(Aim of the task): According to the passage on health care costs, by what percentage did Wendy's claims decrease in one year after it instituted HSAs?

(Selected extract):
[Start of section]
Safeway has instituted a program that gave financial incentives to people who engaged in healthy behavior by allowing price signals in the
insurance side of the market to work (Indiana worked on the medical side), and saw it's per-captia health care costs remain flat from 2005-2009; when most companies saw theirs jump by 38%.
Whole Foods instituted HSA's, and let's the employees choose what they want the company to fund. This institutes price pressure on the medical side (WF covers the high-deductible plan 100%), and their CEO points out that as a result Whole Foods' per-capita costs are much lower than typical insurance programs, while maintaining employee satisfaction.
Wendy's instituted HSA's, and saw the number of their employees who got preventative and annual checkup care climb even as they saw claims decrease by 14% (in one year).
but wait! all of these are small private programs. Surely none of them demonstrate the kind of effects that we would see in a massive systemic change such as in Medicare.
oh.
At the time of its enactment in 2003, the Medicare drug benefit — known as Medicare Part D — had many critics. Some said the program, which is built on consumer choice and vigorous competition among private plans, wouldn’t work, because the private plans would decline to participate without a guaranteed share of the market. Others said the beneficiaries wouldn’t sign up for the voluntary benefit, because the competitive structure would be too complex to navigate. Still others said the program would explode in costs without government-imposed price controls.
All these predictions were dead wrong. The program is now in its sixth year of operation, and it has exceeded all expectations. Some 90 percent of Medicare participants are now in secure drug coverage of some sort, and public-opinion surveys continue to show that seniors are very satisfied with the new program. Most important, the drug benefit’s costs for the first decade are coming in 42 percent below what was predicted at the time of enactment....
[End of section]
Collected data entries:
[Start of section]
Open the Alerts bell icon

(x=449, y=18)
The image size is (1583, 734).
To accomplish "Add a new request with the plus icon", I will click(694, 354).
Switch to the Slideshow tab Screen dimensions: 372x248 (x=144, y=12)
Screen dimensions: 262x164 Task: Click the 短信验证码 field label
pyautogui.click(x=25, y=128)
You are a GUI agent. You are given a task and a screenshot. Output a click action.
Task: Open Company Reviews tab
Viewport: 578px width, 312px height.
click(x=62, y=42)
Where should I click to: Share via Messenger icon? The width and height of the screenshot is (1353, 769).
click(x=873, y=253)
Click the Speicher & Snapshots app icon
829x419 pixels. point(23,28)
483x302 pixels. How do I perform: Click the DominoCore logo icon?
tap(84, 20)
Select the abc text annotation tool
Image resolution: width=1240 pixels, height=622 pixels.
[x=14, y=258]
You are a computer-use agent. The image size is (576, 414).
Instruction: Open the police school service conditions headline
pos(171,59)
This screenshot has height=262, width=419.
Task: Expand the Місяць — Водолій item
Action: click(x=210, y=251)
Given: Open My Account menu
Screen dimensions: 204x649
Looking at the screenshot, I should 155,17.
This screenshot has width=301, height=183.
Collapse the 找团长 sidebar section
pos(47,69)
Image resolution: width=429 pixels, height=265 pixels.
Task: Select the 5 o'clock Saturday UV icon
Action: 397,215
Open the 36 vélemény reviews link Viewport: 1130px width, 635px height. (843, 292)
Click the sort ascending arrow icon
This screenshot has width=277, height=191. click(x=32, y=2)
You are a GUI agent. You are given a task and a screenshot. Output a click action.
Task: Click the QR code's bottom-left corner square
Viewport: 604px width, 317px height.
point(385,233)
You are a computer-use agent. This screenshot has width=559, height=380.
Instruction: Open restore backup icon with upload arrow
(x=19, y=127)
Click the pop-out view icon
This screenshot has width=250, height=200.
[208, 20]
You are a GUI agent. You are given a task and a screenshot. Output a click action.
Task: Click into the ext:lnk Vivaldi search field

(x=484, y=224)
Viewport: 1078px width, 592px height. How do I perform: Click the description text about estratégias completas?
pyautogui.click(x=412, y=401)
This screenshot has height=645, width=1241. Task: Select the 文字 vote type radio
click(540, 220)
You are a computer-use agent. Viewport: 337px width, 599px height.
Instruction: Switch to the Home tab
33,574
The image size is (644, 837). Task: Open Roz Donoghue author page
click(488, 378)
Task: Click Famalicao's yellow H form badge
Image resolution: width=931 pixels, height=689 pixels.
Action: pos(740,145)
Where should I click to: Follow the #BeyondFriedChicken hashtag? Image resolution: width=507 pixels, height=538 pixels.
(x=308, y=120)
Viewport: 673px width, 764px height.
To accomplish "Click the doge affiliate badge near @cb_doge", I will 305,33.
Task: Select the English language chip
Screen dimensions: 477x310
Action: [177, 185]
[End of section]
(Result for this task): 14 percent.